Models constructed from a white but can be different colors, very fine, granular powder. The result is a strong, somewhat flexible material that can take small impacts and resist some pressure while being bent. The surface has a sandy, granular look, and is slightly porous.
Constructed from a blend of gray aluminum powder and polyamide, a very fine, granular powder. Alumide is a strong, somewhat rigid material that can take small impacts and resist some pressure while being bent. The surface has a sandy, granular look and is slightly porous.

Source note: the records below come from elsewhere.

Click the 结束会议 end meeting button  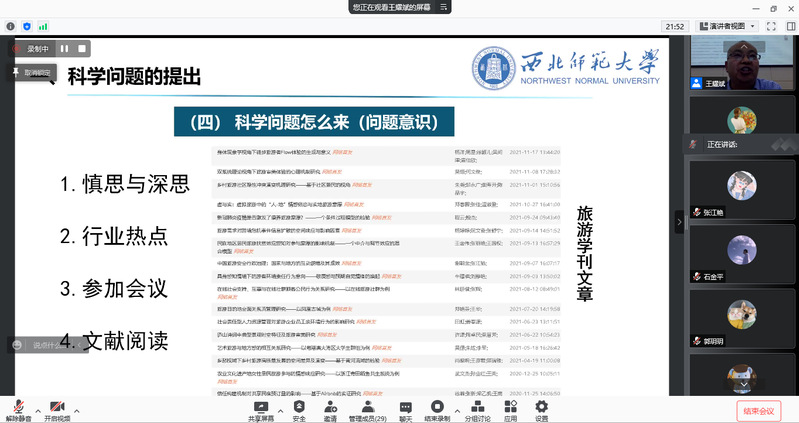tap(757, 410)
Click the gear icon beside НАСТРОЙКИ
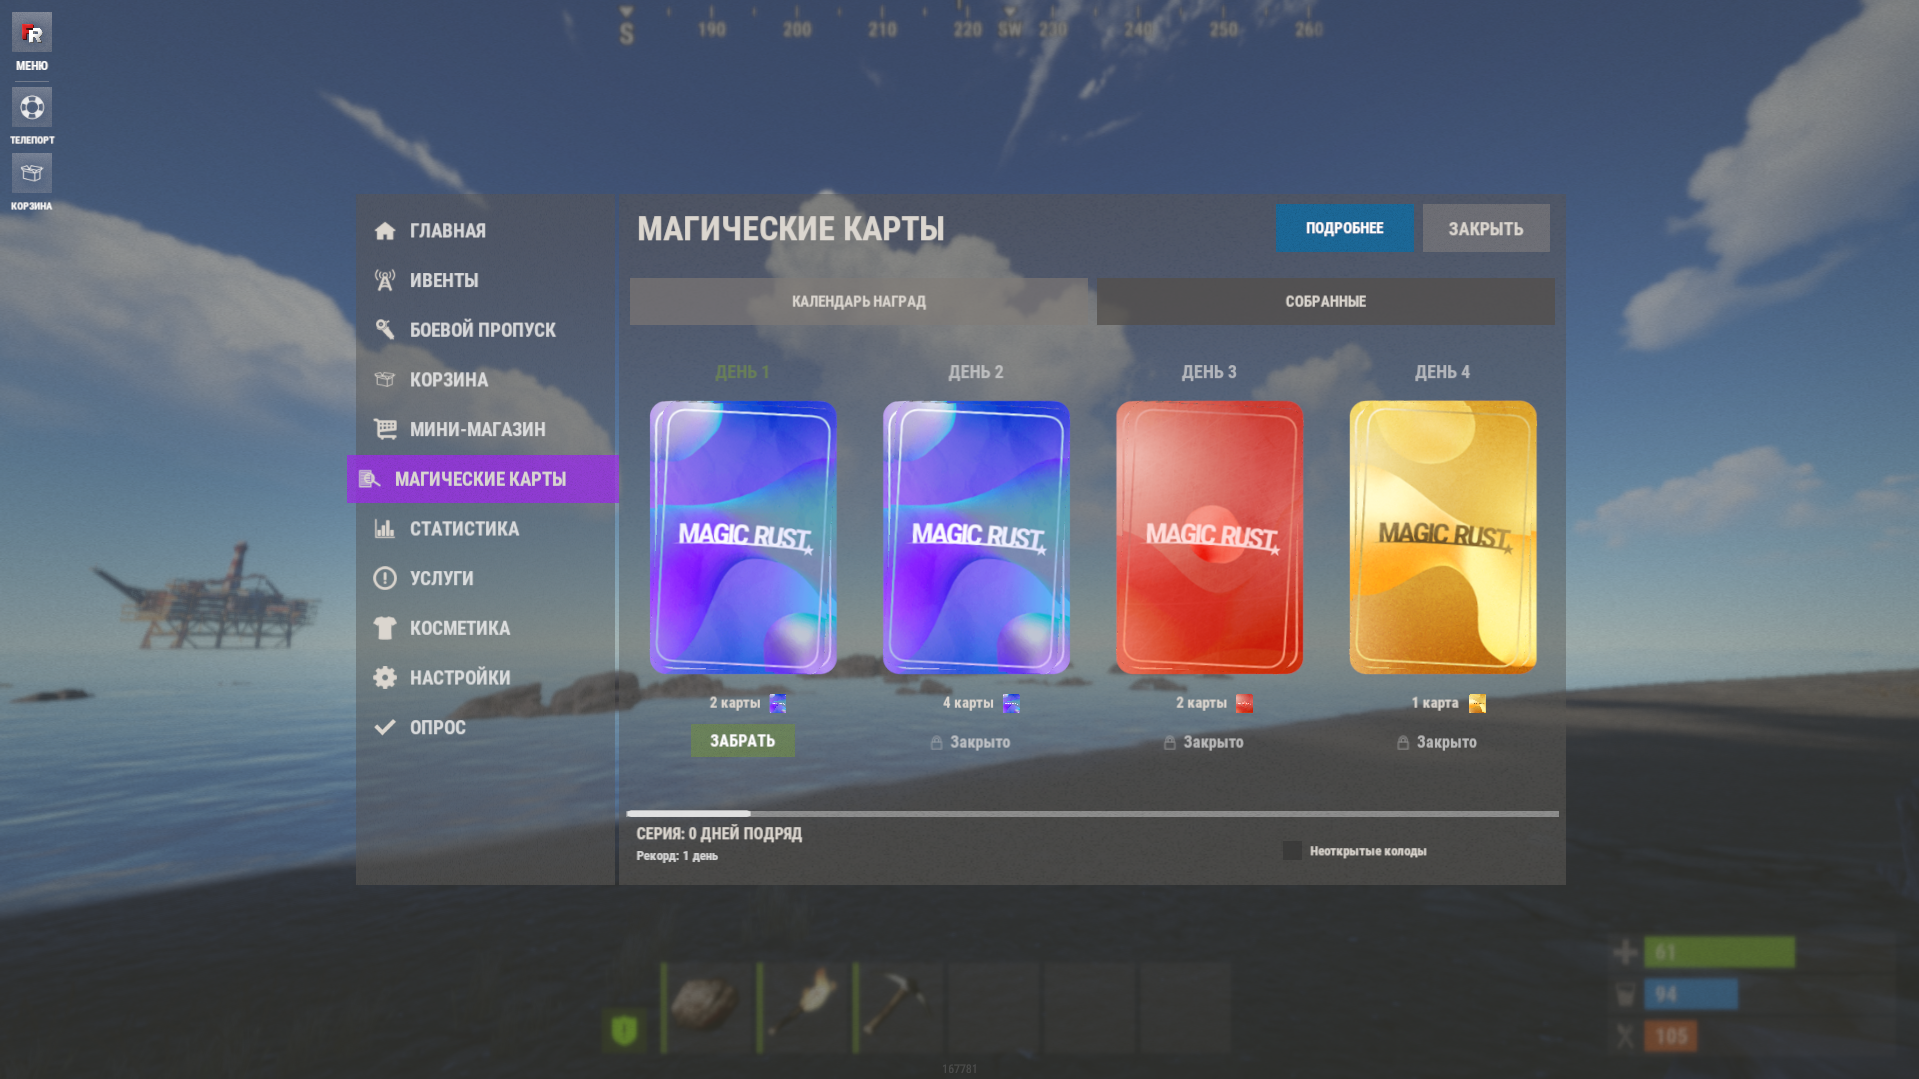This screenshot has height=1079, width=1919. pyautogui.click(x=385, y=677)
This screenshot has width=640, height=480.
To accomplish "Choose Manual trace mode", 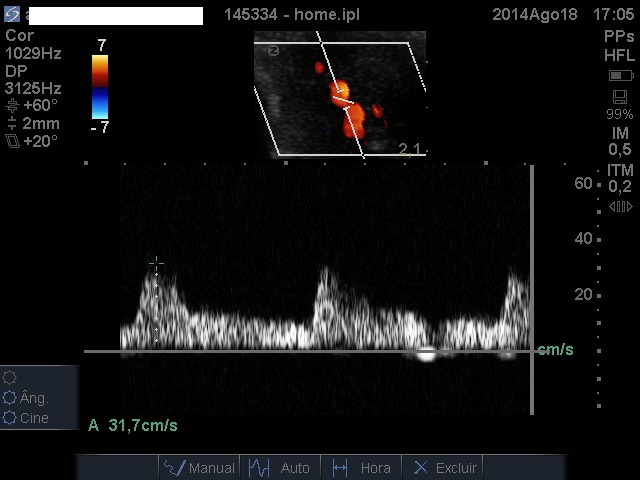I will click(x=199, y=467).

ABS (Acrylonitrile Butadiene Styrene)
Strong oil-based thermoplastic that is very similar to PLA. ABS is made from wire-like filament with many color options. Stronger, longer-lasting, with a higher melting point compared to PLA.
PLA (polylactic acid)
A biodegradable type of thermoplastic that is manufactured out of plant-based resources such as corn starch or sugar cane. It is very similar to ABS. Requires less specialized printing equipment that provides more detailed capabilities than ABS. It comes in a variety of colors and transparencies.
Liquid Photopolymer used in Stereolithography that is strong, hard, stiff, water-resistant, and usually transparent.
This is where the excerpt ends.